- What you will do -
Nothing outside the range is wanted. Repeat exactly the lines below from the one with "Click the Add model cube icon" through the one with "Open the first".

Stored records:
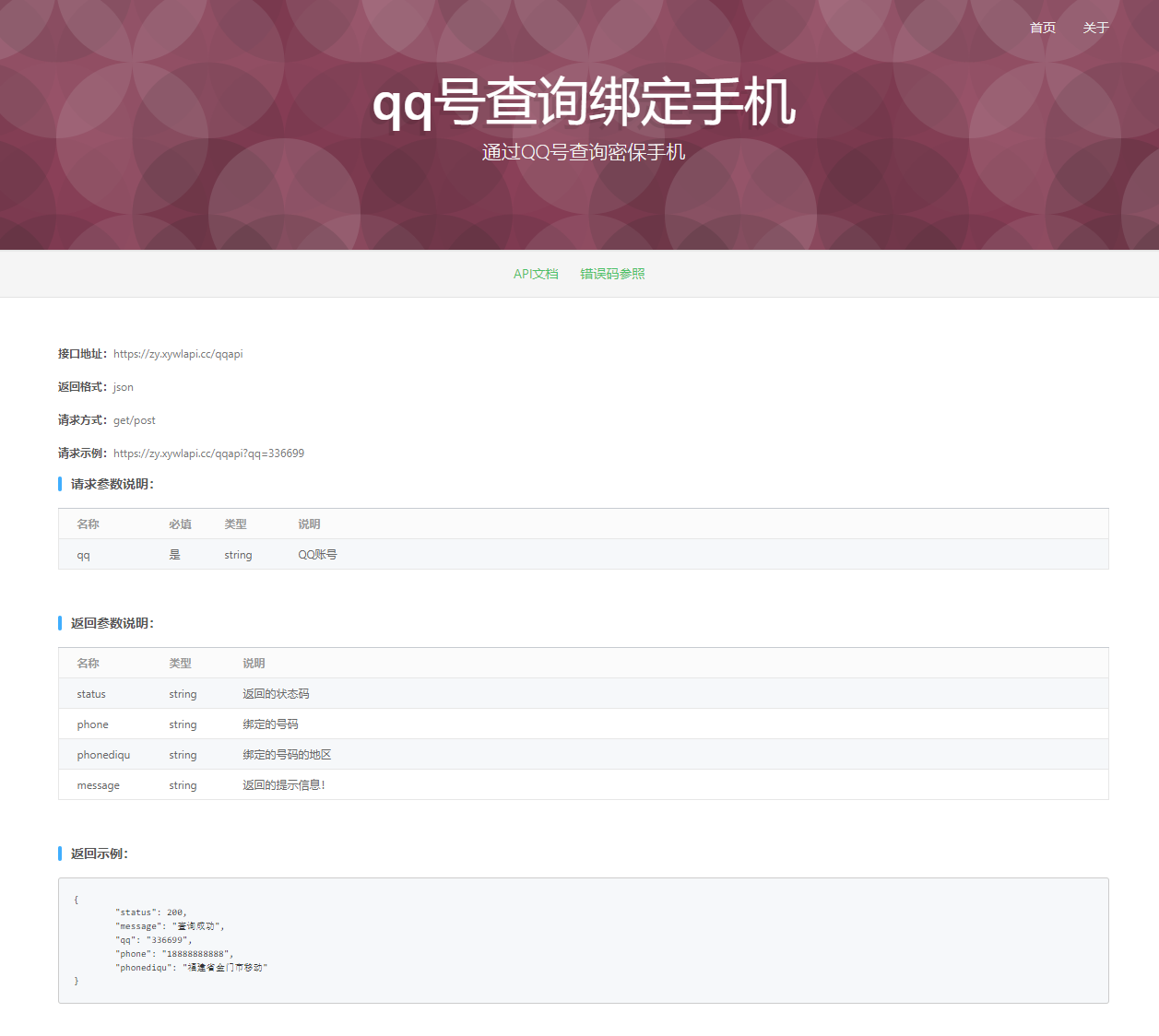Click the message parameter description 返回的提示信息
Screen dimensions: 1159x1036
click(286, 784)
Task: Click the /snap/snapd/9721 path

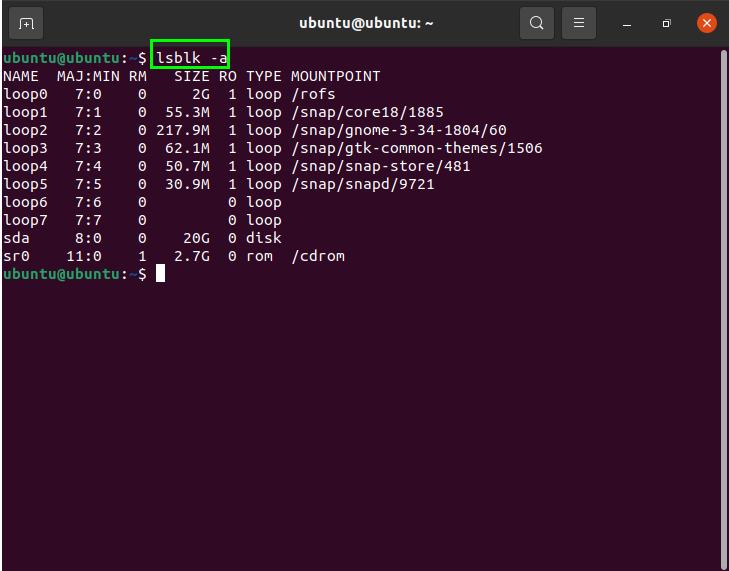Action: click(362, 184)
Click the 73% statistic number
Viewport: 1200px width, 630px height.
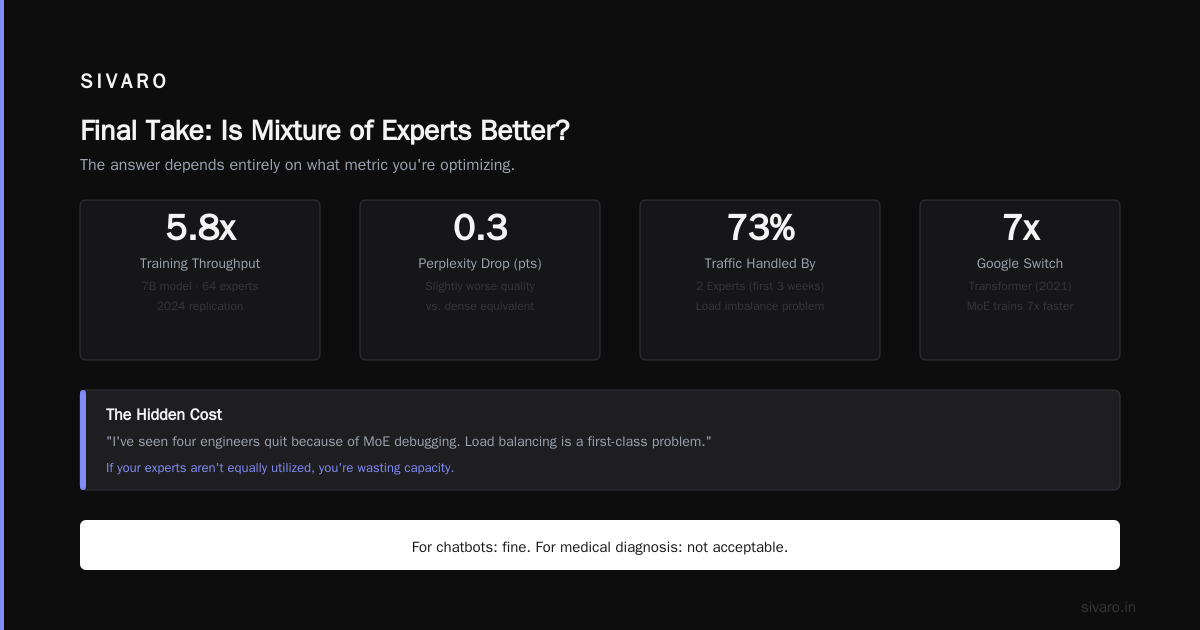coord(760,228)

--

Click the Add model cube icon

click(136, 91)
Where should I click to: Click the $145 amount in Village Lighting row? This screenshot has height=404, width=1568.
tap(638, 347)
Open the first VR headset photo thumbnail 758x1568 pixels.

- Result for this task -
Click the Add model cube icon

click(136, 91)
Where should I click to: Click the $145 amount in Village Lighting row? This screenshot has height=404, width=1568.
tap(638, 347)
Open the first VR headset photo thumbnail 758x1568 pixels.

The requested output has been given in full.